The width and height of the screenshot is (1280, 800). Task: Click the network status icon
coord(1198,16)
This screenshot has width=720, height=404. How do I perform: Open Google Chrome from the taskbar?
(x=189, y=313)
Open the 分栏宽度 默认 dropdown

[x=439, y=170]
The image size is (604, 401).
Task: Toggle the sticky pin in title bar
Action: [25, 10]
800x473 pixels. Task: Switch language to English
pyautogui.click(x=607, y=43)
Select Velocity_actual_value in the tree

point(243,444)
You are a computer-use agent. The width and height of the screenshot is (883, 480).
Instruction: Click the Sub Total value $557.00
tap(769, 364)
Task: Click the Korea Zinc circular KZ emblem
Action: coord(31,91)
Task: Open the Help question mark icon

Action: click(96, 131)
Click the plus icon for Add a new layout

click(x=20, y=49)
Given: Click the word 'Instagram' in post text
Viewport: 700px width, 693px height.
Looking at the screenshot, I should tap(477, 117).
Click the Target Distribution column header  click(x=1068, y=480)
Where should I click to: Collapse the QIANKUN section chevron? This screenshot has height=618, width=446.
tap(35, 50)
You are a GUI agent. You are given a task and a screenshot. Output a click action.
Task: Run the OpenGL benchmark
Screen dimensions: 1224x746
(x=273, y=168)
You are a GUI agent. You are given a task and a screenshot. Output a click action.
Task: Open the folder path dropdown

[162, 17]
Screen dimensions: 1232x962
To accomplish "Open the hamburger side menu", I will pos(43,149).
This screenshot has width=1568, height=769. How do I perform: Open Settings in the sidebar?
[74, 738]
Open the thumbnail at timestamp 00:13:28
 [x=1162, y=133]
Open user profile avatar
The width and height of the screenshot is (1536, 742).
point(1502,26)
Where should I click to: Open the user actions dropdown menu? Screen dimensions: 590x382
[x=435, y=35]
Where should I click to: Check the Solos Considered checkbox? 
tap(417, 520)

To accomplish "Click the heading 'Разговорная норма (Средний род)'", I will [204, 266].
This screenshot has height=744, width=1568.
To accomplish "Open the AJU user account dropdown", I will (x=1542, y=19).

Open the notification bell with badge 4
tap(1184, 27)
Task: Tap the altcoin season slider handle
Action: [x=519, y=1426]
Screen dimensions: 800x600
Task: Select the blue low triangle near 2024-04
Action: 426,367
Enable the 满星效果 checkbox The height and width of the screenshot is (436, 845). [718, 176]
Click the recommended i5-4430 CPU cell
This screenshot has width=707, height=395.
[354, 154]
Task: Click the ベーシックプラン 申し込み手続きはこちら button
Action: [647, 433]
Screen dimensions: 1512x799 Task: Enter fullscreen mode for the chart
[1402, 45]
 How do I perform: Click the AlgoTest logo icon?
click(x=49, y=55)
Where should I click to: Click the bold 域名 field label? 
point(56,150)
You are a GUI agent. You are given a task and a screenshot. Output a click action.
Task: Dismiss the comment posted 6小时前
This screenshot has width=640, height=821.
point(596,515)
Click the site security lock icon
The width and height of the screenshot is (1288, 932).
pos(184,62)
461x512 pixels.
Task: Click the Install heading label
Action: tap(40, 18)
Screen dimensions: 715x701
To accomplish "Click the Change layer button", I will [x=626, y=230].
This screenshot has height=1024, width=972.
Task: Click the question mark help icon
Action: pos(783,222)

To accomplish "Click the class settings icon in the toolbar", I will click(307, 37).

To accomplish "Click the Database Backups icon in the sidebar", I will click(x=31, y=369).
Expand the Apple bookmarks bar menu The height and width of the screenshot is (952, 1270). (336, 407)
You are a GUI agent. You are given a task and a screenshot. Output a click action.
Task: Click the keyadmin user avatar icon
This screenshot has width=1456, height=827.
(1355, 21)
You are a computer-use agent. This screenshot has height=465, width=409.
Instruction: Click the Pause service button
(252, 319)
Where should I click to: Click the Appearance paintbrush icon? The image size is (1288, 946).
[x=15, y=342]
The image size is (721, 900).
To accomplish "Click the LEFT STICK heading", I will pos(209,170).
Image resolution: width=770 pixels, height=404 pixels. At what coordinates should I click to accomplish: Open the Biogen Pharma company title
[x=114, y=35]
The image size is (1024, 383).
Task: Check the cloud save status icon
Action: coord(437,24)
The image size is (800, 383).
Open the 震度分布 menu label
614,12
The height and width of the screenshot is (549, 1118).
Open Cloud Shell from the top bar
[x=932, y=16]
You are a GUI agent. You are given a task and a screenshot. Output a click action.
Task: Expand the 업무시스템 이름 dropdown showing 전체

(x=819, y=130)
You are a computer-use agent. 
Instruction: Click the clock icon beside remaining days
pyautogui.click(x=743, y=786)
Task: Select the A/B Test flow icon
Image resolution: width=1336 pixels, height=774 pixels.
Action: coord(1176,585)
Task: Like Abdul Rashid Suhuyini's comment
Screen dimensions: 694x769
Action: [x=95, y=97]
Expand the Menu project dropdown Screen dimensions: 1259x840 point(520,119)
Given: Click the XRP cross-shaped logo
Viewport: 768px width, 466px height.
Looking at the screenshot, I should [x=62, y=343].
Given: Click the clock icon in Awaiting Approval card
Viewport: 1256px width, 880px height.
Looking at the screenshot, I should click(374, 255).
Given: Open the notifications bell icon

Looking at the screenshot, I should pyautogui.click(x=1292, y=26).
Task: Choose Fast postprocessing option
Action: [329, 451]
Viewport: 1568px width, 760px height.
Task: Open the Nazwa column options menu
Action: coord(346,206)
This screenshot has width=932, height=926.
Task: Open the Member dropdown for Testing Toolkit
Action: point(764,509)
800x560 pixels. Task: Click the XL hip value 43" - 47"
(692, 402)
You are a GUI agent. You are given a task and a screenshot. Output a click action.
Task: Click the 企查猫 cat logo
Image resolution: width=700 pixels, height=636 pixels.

## Exercise requirements
Which lines above contain the word "comment"? Copy all of them.

## Reply
Task: Dismiss the comment posted 6小时前
Task: Like Abdul Rashid Suhuyini's comment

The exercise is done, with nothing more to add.